**Extracted records**
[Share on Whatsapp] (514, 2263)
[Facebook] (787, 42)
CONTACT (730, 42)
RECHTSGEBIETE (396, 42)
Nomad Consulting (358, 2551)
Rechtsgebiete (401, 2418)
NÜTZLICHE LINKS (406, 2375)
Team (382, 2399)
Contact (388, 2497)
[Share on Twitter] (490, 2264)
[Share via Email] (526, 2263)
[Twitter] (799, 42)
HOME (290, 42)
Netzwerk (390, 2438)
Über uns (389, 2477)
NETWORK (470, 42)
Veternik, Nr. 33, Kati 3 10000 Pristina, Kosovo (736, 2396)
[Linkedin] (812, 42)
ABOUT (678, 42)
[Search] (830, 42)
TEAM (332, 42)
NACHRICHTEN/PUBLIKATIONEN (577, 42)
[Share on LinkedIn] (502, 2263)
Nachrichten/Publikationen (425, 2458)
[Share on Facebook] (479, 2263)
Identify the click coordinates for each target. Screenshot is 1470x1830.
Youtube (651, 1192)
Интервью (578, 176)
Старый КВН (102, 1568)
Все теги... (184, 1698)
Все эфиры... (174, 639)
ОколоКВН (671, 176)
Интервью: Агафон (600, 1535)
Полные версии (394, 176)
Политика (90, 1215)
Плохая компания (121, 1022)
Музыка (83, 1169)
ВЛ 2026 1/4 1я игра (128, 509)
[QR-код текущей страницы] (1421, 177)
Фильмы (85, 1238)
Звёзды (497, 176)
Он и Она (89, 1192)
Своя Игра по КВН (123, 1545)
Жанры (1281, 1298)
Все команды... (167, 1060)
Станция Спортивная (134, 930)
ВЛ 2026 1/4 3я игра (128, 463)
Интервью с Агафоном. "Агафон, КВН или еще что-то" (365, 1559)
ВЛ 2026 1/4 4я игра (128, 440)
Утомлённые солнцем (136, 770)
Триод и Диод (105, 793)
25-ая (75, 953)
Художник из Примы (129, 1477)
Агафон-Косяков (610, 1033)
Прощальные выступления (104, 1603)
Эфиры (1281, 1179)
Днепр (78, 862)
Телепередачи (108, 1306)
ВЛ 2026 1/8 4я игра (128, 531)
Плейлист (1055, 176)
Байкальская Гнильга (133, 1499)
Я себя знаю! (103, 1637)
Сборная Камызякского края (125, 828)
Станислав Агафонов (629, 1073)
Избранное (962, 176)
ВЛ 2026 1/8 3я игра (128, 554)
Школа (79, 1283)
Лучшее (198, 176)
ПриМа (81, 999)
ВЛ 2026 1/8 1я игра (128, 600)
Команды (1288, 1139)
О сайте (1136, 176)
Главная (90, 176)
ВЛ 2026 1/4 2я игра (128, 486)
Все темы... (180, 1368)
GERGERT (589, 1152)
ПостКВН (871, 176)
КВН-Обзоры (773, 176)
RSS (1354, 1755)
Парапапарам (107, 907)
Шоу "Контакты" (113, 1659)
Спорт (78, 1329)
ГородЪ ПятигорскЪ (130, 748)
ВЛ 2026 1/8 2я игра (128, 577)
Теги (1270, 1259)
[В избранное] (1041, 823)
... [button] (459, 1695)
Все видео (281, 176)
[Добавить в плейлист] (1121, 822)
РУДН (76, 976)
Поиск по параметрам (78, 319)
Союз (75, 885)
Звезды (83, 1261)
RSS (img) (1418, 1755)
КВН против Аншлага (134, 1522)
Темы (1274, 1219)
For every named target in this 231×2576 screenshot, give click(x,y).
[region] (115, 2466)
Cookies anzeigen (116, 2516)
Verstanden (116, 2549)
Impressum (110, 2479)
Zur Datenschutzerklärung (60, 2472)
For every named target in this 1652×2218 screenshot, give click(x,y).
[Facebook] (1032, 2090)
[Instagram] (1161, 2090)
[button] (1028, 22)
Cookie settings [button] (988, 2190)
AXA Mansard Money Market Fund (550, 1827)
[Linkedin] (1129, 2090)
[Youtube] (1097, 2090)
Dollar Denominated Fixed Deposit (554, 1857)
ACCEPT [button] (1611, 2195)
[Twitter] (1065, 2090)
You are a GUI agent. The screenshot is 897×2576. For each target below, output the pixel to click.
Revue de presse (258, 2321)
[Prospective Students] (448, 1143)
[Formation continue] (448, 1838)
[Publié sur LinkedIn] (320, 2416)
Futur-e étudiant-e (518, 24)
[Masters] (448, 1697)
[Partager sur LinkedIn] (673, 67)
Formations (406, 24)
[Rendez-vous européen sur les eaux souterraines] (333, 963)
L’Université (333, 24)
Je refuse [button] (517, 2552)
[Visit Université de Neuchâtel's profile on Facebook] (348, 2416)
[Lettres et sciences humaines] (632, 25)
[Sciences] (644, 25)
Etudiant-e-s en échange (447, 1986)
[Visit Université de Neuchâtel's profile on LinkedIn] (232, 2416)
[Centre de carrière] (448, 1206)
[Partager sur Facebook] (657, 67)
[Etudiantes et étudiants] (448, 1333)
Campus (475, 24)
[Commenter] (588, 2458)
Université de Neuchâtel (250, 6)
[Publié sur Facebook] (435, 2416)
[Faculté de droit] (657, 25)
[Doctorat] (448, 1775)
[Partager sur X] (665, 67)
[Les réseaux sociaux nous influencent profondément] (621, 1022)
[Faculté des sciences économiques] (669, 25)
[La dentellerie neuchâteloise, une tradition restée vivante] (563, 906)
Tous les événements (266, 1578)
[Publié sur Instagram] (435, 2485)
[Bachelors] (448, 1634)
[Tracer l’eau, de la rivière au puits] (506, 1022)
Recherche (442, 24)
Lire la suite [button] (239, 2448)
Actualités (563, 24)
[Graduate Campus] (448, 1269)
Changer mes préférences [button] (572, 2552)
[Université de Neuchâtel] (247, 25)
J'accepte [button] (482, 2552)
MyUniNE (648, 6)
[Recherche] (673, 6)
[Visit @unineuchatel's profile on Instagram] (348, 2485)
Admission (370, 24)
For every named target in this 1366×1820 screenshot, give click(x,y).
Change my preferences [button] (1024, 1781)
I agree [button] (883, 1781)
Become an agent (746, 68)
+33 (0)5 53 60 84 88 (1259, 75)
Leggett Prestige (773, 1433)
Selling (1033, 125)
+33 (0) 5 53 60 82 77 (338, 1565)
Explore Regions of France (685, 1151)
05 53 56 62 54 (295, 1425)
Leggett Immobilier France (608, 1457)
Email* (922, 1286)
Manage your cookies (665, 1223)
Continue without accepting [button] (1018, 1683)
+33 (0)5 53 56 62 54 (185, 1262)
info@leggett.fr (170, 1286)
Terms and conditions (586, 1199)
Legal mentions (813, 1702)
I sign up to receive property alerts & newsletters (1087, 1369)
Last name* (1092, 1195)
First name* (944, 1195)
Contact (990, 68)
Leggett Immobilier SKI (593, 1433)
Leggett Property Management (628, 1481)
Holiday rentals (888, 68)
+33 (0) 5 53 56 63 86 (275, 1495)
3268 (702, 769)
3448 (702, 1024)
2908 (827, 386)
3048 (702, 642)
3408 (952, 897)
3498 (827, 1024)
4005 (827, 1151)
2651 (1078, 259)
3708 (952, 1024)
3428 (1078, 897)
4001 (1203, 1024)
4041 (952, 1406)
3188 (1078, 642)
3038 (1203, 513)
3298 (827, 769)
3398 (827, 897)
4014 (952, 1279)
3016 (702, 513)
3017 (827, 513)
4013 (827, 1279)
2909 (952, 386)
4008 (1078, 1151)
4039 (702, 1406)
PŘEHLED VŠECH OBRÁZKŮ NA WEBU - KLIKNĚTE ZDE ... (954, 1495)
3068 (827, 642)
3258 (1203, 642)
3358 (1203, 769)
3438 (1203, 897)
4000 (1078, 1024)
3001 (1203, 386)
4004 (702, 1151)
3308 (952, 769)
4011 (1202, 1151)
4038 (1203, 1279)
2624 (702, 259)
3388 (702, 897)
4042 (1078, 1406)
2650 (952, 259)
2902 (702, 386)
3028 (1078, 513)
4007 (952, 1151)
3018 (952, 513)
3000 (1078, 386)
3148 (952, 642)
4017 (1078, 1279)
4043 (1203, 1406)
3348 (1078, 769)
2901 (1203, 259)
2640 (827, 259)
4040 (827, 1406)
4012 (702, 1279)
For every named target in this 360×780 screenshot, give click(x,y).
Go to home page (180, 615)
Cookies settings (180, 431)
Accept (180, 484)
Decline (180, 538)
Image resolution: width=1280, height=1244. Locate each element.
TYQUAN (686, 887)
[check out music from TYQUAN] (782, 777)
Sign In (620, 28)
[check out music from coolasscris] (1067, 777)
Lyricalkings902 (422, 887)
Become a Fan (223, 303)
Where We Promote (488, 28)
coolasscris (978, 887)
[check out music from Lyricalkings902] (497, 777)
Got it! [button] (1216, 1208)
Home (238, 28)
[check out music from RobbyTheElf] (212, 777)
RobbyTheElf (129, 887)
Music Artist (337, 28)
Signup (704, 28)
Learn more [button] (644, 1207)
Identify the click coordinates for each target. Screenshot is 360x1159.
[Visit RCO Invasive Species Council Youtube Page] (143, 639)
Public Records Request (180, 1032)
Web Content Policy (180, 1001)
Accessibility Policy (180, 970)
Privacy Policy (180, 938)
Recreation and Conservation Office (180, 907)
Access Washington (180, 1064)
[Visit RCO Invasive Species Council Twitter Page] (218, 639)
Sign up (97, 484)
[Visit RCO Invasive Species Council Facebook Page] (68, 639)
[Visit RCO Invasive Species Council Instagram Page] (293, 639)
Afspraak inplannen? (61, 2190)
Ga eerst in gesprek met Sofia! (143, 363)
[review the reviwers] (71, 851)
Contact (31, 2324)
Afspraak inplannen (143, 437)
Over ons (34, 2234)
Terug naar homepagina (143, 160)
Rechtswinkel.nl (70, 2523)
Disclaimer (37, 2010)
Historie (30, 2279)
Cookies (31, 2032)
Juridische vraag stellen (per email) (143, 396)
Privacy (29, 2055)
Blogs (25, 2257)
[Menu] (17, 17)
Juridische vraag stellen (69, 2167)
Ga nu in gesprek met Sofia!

**About this task**
Extract from the listing above the lines between the line containing "[La dentellerie neuchâteloise, une" and the line containing "Leggett Prestige (773, 1433)", keeping both of those lines. Output nothing else.

**Answer box**
[La dentellerie neuchâteloise, une tradition restée vivante] (563, 906)
Tous les événements (266, 1578)
[Publié sur Instagram] (435, 2485)
[Bachelors] (448, 1634)
[Tracer l’eau, de la rivière au puits] (506, 1022)
Recherche (442, 24)
Lire la suite [button] (239, 2448)
Actualités (563, 24)
[Graduate Campus] (448, 1269)
Changer mes préférences [button] (572, 2552)
[Université de Neuchâtel] (247, 25)
J'accepte [button] (482, 2552)
MyUniNE (648, 6)
[Recherche] (673, 6)
[Visit @unineuchatel's profile on Instagram] (348, 2485)
Admission (370, 24)
For every named target in this 1366×1820 screenshot, give click(x,y).
Change my preferences [button] (1024, 1781)
I agree [button] (883, 1781)
Become an agent (746, 68)
+33 (0)5 53 60 84 88 (1259, 75)
Leggett Prestige (773, 1433)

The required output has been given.